# Aim of the task
Retype every record that appears below, unchanged.

START Records shown

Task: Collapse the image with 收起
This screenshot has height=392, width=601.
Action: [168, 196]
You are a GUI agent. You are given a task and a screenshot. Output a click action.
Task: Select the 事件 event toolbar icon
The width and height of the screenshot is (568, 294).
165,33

END Records shown

# Exercise answer
Task: Collapse the image with 收起
This screenshot has height=392, width=601.
Action: [168, 196]
You are a GUI agent. You are given a task and a screenshot. Output a click action.
Task: Select the 事件 event toolbar icon
The width and height of the screenshot is (568, 294).
165,33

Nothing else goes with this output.